EXERCISE OBJECTIVE - Rewrite the lines starting with the line containing "Click the gray user avatar icon" and running through the end of the lines, with "Launch button" replaced by "Start button" and everything else left unchanged.

*-*-*

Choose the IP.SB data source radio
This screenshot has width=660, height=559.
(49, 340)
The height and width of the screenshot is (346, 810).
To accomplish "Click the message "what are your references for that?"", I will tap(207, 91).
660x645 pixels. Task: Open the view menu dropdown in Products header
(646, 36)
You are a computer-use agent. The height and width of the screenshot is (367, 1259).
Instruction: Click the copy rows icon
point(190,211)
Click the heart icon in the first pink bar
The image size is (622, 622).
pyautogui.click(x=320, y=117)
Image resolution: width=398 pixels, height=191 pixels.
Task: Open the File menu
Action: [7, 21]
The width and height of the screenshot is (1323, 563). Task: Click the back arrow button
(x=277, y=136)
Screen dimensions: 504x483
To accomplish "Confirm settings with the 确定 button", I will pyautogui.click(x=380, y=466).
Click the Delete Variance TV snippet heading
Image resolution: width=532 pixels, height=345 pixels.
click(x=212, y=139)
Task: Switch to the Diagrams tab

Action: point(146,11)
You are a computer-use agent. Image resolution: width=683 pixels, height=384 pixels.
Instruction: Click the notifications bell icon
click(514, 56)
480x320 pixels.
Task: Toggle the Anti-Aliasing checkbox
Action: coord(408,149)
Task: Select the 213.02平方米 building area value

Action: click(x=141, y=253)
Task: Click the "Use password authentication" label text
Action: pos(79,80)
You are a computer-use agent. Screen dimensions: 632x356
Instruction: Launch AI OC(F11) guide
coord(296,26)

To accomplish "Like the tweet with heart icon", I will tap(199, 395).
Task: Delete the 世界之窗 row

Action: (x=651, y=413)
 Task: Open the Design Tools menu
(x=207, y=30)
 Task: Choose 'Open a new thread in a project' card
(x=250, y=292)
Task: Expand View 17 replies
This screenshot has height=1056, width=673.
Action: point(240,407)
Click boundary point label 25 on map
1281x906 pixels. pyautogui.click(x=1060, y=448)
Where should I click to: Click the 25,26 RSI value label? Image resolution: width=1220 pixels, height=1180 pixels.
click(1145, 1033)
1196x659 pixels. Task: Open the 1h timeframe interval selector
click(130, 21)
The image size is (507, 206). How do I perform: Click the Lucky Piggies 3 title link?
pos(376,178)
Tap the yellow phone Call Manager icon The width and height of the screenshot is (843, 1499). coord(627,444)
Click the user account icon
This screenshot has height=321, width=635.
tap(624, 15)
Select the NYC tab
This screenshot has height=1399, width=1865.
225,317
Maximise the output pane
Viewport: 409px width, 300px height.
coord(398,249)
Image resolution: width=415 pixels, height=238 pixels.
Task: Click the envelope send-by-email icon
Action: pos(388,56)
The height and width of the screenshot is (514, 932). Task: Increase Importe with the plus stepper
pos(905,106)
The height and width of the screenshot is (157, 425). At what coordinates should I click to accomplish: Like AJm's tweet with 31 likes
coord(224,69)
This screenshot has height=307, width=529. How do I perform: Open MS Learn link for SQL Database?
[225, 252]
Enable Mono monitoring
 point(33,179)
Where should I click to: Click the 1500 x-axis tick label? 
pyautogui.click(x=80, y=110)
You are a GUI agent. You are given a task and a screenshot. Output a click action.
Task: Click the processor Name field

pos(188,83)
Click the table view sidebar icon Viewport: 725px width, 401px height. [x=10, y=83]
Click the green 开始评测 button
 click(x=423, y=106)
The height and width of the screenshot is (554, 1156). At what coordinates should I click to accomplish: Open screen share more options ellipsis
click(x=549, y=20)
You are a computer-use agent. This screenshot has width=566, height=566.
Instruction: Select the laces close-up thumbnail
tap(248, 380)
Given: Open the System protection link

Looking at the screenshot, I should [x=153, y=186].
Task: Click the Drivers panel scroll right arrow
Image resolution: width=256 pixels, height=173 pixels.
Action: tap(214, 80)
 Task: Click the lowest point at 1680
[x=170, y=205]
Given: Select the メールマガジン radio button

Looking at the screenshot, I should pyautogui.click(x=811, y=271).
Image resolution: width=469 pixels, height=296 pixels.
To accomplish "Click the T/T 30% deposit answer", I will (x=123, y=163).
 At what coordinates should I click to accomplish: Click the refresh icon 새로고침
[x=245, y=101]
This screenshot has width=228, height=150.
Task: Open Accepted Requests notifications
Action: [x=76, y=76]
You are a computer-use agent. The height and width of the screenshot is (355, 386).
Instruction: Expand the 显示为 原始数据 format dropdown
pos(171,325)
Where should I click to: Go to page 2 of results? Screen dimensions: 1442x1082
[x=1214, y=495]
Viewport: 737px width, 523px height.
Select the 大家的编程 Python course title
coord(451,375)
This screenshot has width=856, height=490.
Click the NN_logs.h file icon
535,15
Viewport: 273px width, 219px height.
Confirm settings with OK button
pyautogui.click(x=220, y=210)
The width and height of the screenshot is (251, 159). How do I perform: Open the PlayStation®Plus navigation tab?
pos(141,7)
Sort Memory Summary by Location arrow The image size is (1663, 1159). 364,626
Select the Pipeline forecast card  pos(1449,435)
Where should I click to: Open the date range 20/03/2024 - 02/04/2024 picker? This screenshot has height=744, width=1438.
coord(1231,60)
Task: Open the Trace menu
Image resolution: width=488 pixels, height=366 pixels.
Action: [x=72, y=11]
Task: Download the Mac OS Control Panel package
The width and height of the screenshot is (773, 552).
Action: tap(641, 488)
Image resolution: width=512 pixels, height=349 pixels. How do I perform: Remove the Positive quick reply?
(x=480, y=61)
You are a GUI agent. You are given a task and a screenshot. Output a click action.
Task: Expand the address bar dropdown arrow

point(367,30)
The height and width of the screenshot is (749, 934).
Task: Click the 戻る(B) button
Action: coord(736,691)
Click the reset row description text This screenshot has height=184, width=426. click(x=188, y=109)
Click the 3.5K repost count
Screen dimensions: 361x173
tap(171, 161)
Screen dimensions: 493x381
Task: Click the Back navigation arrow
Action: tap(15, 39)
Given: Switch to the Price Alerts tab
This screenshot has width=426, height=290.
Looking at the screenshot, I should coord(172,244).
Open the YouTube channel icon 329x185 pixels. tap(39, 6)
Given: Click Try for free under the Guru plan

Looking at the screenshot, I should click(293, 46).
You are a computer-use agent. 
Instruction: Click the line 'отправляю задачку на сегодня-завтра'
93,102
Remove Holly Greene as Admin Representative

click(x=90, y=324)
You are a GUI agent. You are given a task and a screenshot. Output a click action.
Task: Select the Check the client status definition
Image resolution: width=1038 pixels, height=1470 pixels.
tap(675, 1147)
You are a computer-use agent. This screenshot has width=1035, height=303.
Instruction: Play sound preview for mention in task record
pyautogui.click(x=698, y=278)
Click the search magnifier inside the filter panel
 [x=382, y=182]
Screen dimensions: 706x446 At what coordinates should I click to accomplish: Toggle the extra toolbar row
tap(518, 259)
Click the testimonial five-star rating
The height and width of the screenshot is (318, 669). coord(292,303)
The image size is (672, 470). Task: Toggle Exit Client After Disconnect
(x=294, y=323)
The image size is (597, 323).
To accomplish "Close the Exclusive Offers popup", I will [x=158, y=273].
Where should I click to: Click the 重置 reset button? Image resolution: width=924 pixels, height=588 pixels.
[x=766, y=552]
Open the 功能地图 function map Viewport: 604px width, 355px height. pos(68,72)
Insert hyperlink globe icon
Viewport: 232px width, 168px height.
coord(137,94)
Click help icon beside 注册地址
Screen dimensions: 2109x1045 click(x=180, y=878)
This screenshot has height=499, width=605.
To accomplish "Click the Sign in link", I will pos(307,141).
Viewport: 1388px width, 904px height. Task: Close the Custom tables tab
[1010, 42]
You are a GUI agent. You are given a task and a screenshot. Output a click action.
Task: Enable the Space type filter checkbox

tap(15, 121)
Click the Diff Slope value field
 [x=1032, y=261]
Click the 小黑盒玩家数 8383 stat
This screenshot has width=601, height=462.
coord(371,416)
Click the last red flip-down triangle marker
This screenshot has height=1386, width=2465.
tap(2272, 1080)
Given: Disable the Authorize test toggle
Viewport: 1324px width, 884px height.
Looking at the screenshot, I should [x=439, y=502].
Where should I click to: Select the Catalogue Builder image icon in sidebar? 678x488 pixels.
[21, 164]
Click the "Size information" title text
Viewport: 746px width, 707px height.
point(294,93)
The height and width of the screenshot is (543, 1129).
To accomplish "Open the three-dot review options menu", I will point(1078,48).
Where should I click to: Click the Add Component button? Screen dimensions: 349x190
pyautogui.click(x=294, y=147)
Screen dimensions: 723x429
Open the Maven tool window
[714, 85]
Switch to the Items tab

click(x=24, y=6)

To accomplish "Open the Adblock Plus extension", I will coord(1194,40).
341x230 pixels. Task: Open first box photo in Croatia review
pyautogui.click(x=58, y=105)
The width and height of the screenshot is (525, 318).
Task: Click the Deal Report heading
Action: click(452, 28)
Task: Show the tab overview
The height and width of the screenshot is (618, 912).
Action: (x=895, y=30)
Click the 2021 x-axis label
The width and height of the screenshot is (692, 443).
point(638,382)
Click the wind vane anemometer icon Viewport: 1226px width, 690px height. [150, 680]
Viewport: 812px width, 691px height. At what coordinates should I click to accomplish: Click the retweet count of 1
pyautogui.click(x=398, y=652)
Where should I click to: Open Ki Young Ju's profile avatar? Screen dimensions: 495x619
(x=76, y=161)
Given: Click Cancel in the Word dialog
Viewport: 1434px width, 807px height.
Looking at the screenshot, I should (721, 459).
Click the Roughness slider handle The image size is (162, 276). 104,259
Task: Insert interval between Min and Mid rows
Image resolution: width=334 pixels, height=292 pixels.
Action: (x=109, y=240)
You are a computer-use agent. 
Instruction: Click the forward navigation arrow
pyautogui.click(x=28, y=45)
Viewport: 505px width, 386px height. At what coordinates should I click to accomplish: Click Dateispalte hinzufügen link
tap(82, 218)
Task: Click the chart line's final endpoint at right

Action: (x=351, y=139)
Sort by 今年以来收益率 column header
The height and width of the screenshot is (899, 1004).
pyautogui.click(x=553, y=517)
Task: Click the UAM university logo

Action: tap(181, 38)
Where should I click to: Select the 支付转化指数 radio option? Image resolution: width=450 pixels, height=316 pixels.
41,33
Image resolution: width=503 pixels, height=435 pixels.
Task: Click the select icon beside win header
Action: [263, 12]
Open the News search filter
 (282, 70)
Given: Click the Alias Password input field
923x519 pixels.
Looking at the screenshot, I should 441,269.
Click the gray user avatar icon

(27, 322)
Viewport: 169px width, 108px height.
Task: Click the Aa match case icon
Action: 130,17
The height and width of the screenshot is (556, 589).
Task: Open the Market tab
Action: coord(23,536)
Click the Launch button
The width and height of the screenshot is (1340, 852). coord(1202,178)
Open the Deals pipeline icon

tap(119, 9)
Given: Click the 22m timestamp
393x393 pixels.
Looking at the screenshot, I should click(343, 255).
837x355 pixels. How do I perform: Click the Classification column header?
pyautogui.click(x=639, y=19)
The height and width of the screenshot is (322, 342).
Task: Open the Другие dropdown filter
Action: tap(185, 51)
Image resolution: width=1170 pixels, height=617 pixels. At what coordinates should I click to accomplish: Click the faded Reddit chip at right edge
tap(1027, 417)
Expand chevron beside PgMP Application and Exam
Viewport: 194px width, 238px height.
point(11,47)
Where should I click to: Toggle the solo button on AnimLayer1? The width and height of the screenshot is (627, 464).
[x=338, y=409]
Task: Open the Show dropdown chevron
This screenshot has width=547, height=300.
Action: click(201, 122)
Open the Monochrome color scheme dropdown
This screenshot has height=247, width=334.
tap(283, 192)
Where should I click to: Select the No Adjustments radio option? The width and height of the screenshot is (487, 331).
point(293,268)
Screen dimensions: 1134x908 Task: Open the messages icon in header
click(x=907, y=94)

*-*-*

ANSWER TO THE TASK -
Click the gray user avatar icon

(27, 322)
Viewport: 169px width, 108px height.
Task: Click the Aa match case icon
Action: 130,17
The height and width of the screenshot is (556, 589).
Task: Open the Market tab
Action: coord(23,536)
Click the Start button
The width and height of the screenshot is (1340, 852). coord(1202,178)
Open the Deals pipeline icon

tap(119, 9)
Given: Click the 22m timestamp
393x393 pixels.
Looking at the screenshot, I should click(343, 255).
837x355 pixels. How do I perform: Click the Classification column header?
pyautogui.click(x=639, y=19)
The height and width of the screenshot is (322, 342).
Task: Open the Другие dropdown filter
Action: tap(185, 51)
Image resolution: width=1170 pixels, height=617 pixels. At what coordinates should I click to accomplish: Click the faded Reddit chip at right edge
tap(1027, 417)
Expand chevron beside PgMP Application and Exam
Viewport: 194px width, 238px height.
point(11,47)
Where should I click to: Toggle the solo button on AnimLayer1? The width and height of the screenshot is (627, 464).
[x=338, y=409]
Task: Open the Show dropdown chevron
This screenshot has width=547, height=300.
Action: click(201, 122)
Open the Monochrome color scheme dropdown
This screenshot has height=247, width=334.
tap(283, 192)
Where should I click to: Select the No Adjustments radio option? The width and height of the screenshot is (487, 331).
point(293,268)
Screen dimensions: 1134x908 Task: Open the messages icon in header
click(x=907, y=94)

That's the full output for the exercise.